Vague references to standard law enforcement techniques combined with boilerplate provisos, equivocation and qualification make up the bulk of the application. But when it comes to the specifics, the words wiggle more than strawberry jello.
What happened here is that the judge was left hanging, the government making the court look a bit foolish for not knowing what the secret code word was when what they meant to say was "stingray." But if they told the judge, then the defendant would know too. Can't have that.

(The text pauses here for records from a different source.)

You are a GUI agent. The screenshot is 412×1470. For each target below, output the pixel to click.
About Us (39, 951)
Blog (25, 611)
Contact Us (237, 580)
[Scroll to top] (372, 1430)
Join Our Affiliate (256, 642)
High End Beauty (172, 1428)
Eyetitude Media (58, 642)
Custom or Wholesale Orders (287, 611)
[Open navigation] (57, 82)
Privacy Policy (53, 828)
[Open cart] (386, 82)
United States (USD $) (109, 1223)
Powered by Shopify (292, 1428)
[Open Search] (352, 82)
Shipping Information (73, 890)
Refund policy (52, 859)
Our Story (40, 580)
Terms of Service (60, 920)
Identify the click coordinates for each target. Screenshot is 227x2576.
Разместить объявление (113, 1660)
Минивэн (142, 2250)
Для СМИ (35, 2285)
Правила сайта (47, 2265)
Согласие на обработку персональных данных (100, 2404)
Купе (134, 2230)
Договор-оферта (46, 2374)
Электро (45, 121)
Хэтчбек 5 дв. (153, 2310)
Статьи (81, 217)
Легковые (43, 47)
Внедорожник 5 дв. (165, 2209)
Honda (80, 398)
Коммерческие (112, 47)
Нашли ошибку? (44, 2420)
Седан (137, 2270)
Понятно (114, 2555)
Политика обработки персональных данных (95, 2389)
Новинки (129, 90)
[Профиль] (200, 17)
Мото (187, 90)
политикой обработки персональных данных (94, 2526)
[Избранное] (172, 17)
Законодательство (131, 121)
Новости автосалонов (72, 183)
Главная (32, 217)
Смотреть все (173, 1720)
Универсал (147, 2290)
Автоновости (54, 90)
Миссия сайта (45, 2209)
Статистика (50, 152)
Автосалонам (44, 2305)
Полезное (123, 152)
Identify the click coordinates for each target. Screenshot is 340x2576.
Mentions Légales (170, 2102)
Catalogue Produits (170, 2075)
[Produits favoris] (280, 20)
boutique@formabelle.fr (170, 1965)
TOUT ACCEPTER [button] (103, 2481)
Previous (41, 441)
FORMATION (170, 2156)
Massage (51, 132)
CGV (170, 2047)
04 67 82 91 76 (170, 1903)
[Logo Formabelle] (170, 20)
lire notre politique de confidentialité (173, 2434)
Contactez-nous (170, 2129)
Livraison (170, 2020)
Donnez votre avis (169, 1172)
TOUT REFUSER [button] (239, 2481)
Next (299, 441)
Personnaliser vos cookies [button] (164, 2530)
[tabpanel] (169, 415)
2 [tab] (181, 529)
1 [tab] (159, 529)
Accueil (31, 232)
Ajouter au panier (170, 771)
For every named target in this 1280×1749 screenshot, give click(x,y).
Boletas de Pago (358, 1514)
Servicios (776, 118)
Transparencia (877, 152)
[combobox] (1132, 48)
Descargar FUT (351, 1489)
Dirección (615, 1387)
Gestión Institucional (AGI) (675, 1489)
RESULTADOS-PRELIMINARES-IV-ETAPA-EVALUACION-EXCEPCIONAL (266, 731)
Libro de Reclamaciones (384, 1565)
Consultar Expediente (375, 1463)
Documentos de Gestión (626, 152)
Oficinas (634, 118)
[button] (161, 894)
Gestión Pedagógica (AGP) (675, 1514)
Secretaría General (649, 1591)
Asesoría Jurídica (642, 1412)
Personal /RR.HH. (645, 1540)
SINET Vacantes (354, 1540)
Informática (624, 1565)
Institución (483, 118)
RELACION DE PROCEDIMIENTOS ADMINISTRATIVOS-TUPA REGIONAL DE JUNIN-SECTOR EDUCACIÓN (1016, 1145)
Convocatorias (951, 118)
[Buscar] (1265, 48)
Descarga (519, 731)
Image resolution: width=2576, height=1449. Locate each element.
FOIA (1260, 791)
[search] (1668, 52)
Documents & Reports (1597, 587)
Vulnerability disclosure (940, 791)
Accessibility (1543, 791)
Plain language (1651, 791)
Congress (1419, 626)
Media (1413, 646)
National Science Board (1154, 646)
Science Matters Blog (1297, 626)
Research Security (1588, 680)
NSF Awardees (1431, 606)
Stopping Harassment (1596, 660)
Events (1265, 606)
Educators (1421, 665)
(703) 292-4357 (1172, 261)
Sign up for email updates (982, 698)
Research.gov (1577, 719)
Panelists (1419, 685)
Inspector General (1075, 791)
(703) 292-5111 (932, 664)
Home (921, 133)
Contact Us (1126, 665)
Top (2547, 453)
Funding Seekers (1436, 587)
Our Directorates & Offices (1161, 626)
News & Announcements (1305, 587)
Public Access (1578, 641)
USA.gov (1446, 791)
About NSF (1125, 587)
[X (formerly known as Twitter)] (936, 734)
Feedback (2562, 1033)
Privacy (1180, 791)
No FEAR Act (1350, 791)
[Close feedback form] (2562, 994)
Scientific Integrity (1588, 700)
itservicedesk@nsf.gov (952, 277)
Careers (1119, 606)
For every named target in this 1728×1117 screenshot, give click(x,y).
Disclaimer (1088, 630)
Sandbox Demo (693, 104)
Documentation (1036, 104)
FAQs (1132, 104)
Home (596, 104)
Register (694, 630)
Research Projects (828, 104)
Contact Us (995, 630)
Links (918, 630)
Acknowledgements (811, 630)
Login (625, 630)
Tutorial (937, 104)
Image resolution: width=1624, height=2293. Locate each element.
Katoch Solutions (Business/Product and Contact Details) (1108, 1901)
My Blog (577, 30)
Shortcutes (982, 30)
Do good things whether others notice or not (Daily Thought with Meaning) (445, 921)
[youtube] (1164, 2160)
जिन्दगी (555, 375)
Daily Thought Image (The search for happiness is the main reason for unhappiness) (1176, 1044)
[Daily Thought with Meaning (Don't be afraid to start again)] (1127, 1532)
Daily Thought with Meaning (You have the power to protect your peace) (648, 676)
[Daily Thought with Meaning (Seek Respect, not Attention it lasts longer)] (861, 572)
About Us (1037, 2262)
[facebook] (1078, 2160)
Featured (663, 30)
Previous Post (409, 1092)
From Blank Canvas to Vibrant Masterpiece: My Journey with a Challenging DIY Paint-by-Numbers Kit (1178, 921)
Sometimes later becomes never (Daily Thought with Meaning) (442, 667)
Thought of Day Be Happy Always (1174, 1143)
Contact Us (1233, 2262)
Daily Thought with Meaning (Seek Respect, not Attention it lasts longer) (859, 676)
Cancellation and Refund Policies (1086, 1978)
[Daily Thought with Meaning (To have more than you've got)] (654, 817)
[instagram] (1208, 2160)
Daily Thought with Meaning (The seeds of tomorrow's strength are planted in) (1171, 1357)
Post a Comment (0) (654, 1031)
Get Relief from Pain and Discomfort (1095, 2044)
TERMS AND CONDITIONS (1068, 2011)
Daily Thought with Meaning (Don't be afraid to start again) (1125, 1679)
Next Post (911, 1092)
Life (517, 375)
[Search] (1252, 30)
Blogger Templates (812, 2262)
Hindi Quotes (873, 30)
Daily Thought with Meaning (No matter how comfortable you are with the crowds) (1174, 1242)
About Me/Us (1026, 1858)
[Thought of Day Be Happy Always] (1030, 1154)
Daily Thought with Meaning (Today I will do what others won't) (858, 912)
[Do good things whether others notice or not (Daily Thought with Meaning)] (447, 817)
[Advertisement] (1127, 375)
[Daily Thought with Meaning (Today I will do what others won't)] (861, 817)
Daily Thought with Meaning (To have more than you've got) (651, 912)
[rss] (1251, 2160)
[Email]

What makes the government's concession here interesting is that it went so far as to admit it was being "less than explicit" in obtaining court approval of its use of the stingray. Count how many head rolled as a result. That's right. None. But we take our government admissions of wrongdoing where we find them, even if the most to be gained is the schadenfruede of having the government forced to concede it fell shy of perfection.
Why, though, would I suggest that this won't result in some judge, somewhere, taking some serious action against the government? This:
As the ACLU notes, this email was written three years after the Rigmaiden situation happened -- suggesting that the DOJ has been getting away with this sort of thing for many years, without anyone digging in. The ACLU is now arguing that this should be a reason to suppress the evidence obtained via these devices, and will ask the court to "send a clear message" that it cannot hide the truth from federal judges in seeking rubber stamps to violate the privacy of the public.Three years later and you still don't know about stingray. It's been going on for a while, and warrants still get signed, people still get intercepted, courts still get fooled and not a single head has rolled. The ACLU seeks suppression to "send a clear message," but the clear message is already being sent. As much as judges don't like being made to look foolish, warrants will still get signed, privacy will still be invaded and evidence will still be admitted. Because that is standard procedure, at least with this sort of stingray.